─── EXTRAIT DE PAGE

Qu’est-ce qui vous a attirés vers le mât chinois ?
Jesse Huygh : Je faisais déjà de la gymnastique, ce qui est un bon point de départ. Le mât chinois m’attirait parce qu’il permet de combiner des rythmes de mouvements très différents, parfois tout en force, parfois plus en souplesse.
Benjamin Kuitenbrouwer, alias Monki : J’ai commencé Codarts, l’école de cirque de Rotterdam, sans avoir choisi de discipline. Un prof m’a incité à essayer le mât chinois. Tout de suite, je me suis senti assez à l’aise. En travaillant le double mât, j’ai découvert que l’espace entre deux mâts me permettait d’utiliser mon corps avec beaucoup de liberté.
Qu’est-ce qui a été le moteur de la création de ce collectif de machinistes ?
Huygh : Le mât chinois est une discipline qui est d’abord individuelle. On voulait rassembler des gens qui avaient l’envie de jouer ensemble pour découvrir de nouvelles choses. Chacun d’entre nous s’est formé de son côté et a développé une pratique personnelle qui découle d’une morphologie et de forces qui lui sont propres. On avait envie de voir ce qu’on pouvait inventer ensemble en jouant avec plusieurs mâts et avec l’espace qui se crée entre eux.
Qu’est-ce qui est le plus difficile dans cette discipline ?
Huygh : Chacun est face à un challenge qui lui est propre. Ce qui est ma facilité n’est pas celle des autres. Comme je suis petit, je peux tenir plus facilement des positions de force. Ce qui nous a motivés, c’est de trouver des combinaisons nouvelles ensemble, des pratiques qu’on ne connaissait pas d’avance et qu’on pouvait défendre à plusieurs.
Kuitenbrouwer : Le plus difficile, c’est la gravité. Sur un mât, on descend tout le temps. On est souvent en train de se battre avec la descente pour vaincre la gravité. Le défi, c’est aussi d’arriver à faire des choses tous ensemble dans une sorte de fluidité, d’arriver à tenir un même rythme et de continuer à bouger.

──────

◆ CONSIGNES ◆
A. Répondez à ces questions sur l'entretien consacré au mât chinois :
(i) Quelle discipline Jesse Huygh pratiquait-il déjà ?
(ii) Dans quelle école Benjamin Kuitenbrouwer a-t-il commencé sa formation ?
(iii) D'après Kuitenbrouwer, qu'est-ce qui est le plus difficile dans cette discipline ?
B. Résumez en deux phrases l'entretien sur le mât chinois.
C. Prolongez l'entretien sur le mât chinois à partir de la dernière réponse de Kuitenbrouwer.

─── DONNÉES FOURNIES

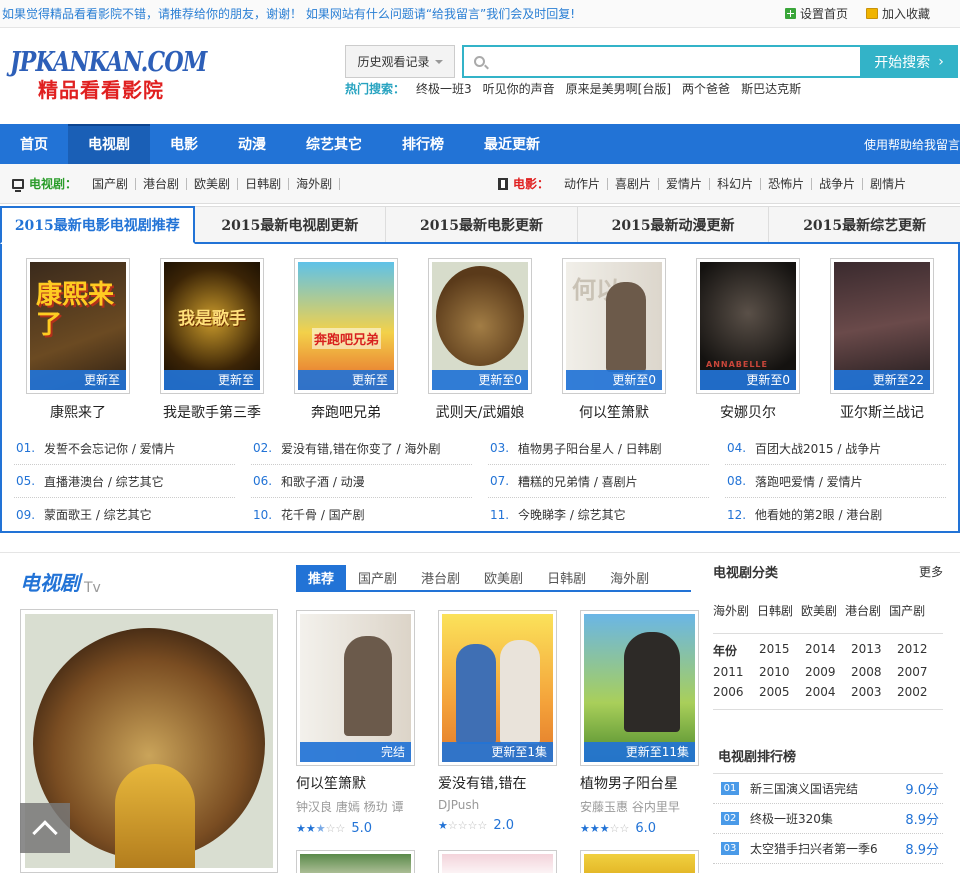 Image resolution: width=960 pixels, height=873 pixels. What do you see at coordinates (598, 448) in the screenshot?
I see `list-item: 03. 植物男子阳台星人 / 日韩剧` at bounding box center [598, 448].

──────
─── DONNÉES FOURNIES

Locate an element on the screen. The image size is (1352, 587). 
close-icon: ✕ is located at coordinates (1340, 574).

──────

◆ RÉPONSES PAR CONSIGNE ◆
A.
(i) La gymnastique.
(ii) Codarts, l'école de cirque de Rotterdam.
(iii) La gravité.

B. Jesse Huygh et Benjamin Kuitenbrouwer, alias Monki, racontent leur arrivée au mât chinois : Huygh venait de la gymnastique, tandis que Kuitenbrouwer l'a essayé à Codarts, l'école de cirque de Rotterdam, sur le conseil d'un professeur. Leur collectif est né de l'envie d'inventer ensemble avec plusieurs mâts dans une discipline d'abord individuelle, et Kuitenbrouwer cite la gravité ainsi que la recherche d'un rythme commun parmi les défis à relever.

C.
Avant de créer votre spectacle, vous avez pris le temps de faire des sessions de laboratoire ?
Kuitenbrouwer : Il fallait trouver une technique physique commune, quelque chose que personne n’avait pratiqué avant. Ça en revient presque à monter une nouvelle discipline. Il faut beaucoup de temps pour s’entraîner à grimper à plusieurs sur le mât et à maîtriser l’axe d’horizontalité.
Dans votre collectif, il y a aussi un musicien qui vous accompagne sur scène ?
Kuitenbrouwer : C’est une sécurité d’avoir un musicien qui joue live. On apprécie d’avoir quelqu’un qui nous suit et avec qui on a développé une vraie complicité. À la base, Simon est un batteur et un beatmaker. Maintenant, il n’est plus sur scène mais en régie et il construit tous ses morceaux en live en suivant ce qu’on fait avec ses instruments et son ordinateur. Il y a une dynamique intéressante dans la musique qui parfois accompagne les mouvements, parfois vient en contraste.
De quoi vous êtes-vous inspirés pour le spectacle ?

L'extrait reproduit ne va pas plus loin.